═══ Records for processing
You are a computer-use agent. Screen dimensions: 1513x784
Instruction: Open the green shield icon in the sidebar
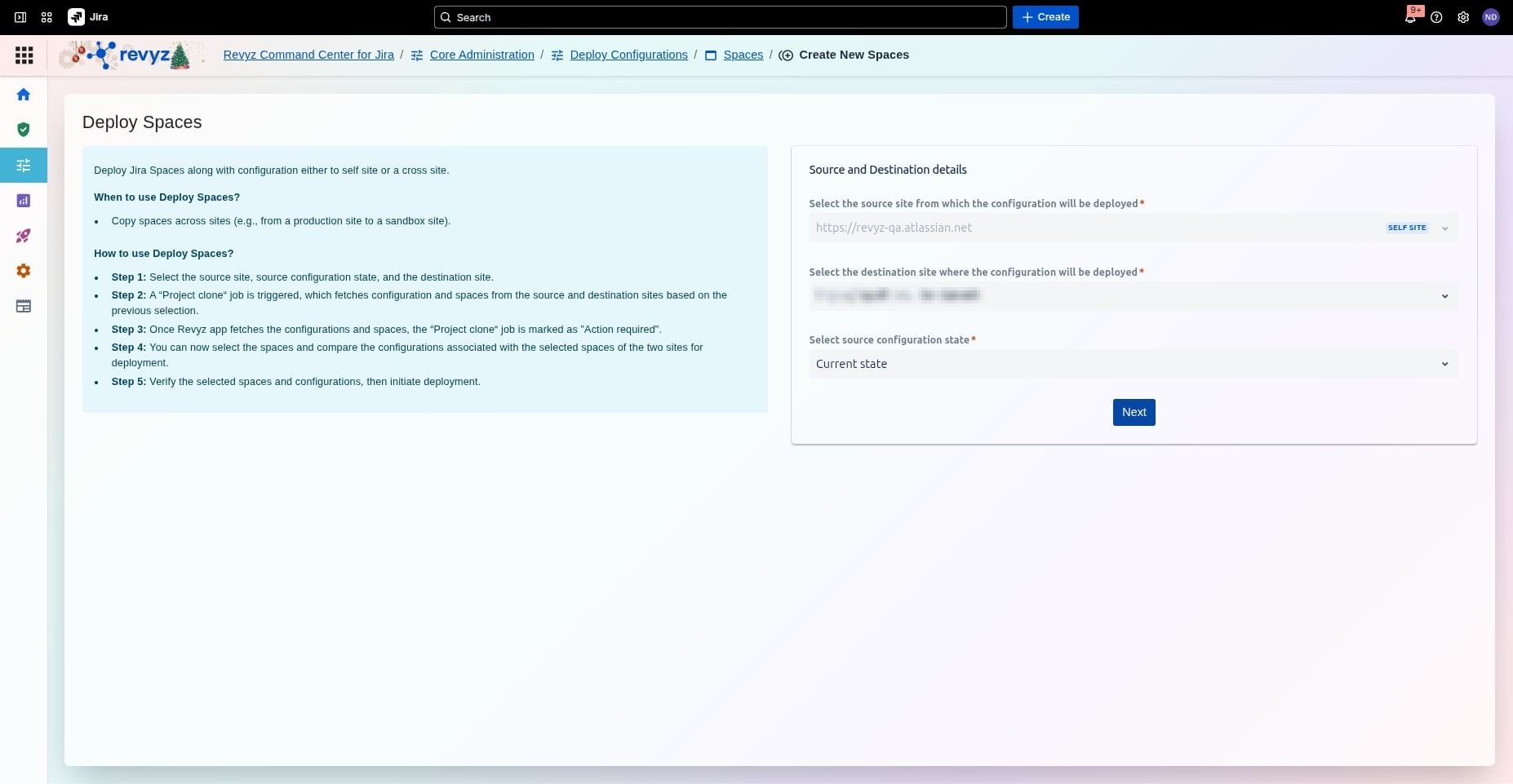(x=24, y=130)
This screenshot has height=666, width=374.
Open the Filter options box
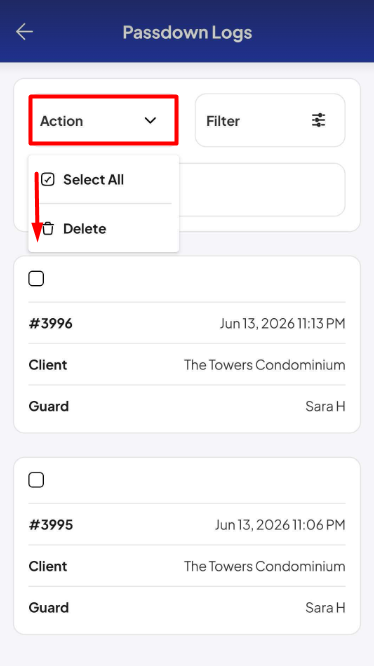coord(270,120)
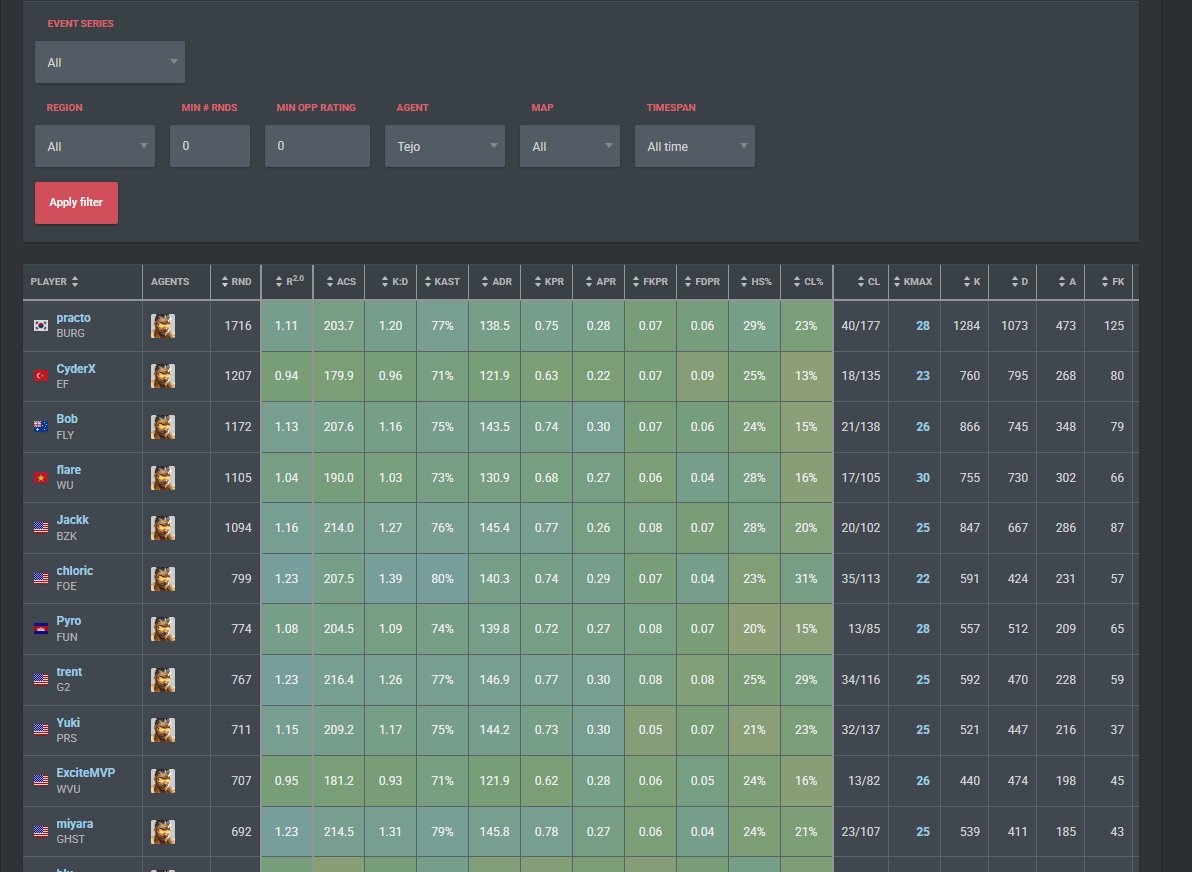Click the Min # Rnds input field
The height and width of the screenshot is (872, 1192).
210,146
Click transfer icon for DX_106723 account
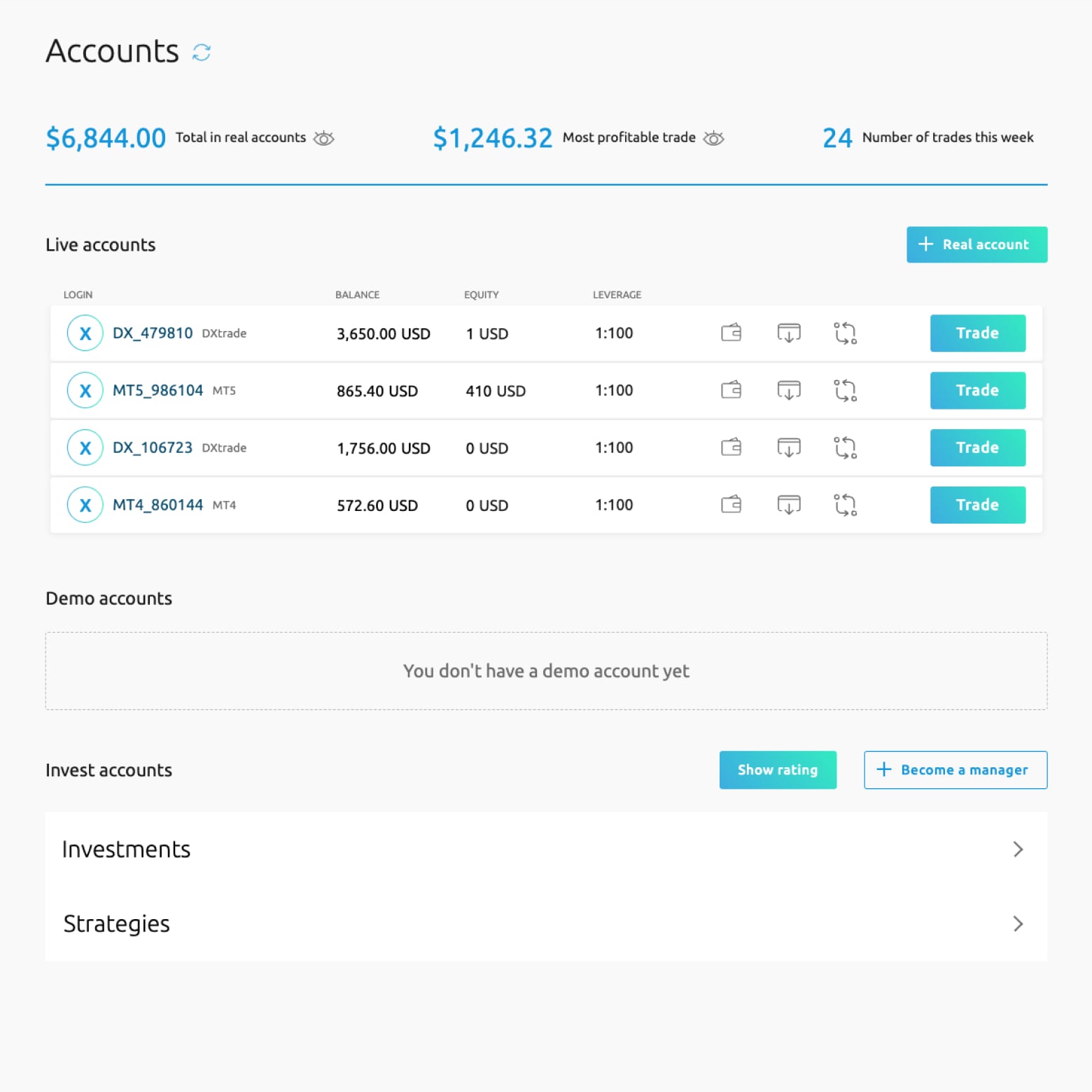 point(845,447)
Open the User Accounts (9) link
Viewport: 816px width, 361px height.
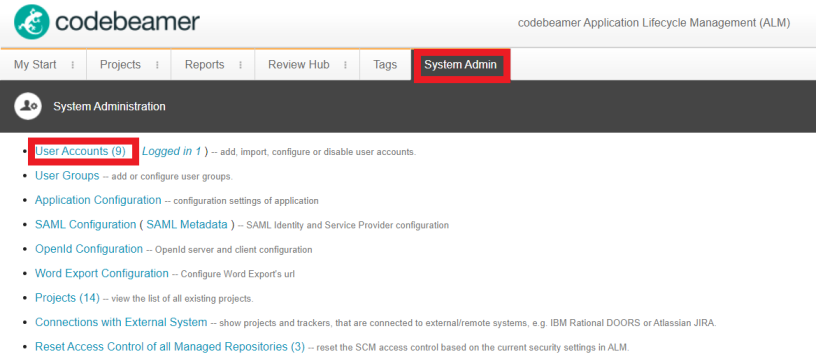point(80,151)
══════
What to work on
Count how many lines in the material above contain the word "screenshot". Reply with the number only.

Solution
2